Well, “Duh!” But I take issue with the Guardian‘s lede:

A truth which has the downside of keeping many true artists poor in garrets and many false ones rich in mansions was universally acknowledged yesterday.

The implication, of course, is that there is somehow more artistic merit in an unhappy ending than in a happy one, and that Shakespeare’s tragedies (to take just one example) are therefore superior to his comedies.

Balderdash. The worth of a work of literature has nothing to do with the emotional tenor of the ending. What’s important is that the ending be suitable to the particular work being crafted, that it grows naturally out of the structure and tone of the overall novel–that, whether happy or unhappy, it is earned, not merely tacked on.

Hey, I like happy endings in movies, too, but when they’re unearned or even ludicrous, like the ending of Spielberg’s sorry version of The War of the Worlds, far from leaving me satisfied, they leave me flat, or even angry.

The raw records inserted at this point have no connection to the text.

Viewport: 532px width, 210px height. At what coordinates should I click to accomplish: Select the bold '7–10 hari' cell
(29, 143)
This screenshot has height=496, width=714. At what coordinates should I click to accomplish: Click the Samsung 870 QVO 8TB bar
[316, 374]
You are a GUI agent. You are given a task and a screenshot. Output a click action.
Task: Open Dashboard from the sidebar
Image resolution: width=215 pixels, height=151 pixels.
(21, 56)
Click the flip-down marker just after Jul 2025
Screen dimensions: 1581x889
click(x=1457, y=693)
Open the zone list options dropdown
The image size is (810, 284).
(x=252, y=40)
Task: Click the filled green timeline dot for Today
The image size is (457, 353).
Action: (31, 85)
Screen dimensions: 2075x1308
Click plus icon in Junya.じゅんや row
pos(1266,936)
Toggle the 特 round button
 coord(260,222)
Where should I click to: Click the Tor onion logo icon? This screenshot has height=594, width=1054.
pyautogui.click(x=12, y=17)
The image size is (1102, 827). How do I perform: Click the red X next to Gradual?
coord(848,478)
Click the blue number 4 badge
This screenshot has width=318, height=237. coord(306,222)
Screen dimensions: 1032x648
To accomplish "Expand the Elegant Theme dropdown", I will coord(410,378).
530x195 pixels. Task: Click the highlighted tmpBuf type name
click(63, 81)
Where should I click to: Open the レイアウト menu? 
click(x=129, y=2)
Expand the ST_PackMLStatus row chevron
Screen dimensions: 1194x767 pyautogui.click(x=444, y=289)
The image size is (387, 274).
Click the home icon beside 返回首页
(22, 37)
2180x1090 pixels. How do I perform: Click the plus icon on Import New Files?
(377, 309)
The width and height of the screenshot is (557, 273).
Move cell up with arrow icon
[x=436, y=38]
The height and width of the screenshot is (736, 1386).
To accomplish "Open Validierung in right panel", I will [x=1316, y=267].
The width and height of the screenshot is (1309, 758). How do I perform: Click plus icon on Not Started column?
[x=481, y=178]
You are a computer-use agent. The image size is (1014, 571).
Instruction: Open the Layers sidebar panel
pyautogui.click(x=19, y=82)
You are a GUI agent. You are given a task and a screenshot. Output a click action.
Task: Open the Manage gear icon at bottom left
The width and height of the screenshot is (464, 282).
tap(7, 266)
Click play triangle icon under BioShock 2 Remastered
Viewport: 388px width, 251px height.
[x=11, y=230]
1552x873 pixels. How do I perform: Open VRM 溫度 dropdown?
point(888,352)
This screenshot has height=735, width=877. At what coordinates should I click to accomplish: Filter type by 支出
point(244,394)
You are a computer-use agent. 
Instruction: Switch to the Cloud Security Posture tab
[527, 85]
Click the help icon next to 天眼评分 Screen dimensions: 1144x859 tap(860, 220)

But uncalled-for sad endings are just as annoying as tacked-on happy ones. The notion, once again promulgated by the Guardian in the linked article, that sad endings are artistically superior is probably why so much high-school writing (of which I’ve read quite a bit) features car crashes, drug overdoses and fatal illnesses. The mere presence of tragedy does not turn a piece of mediocre writing into a work of art, but neither does the presence of a happy ending turn it into meaningless fluff.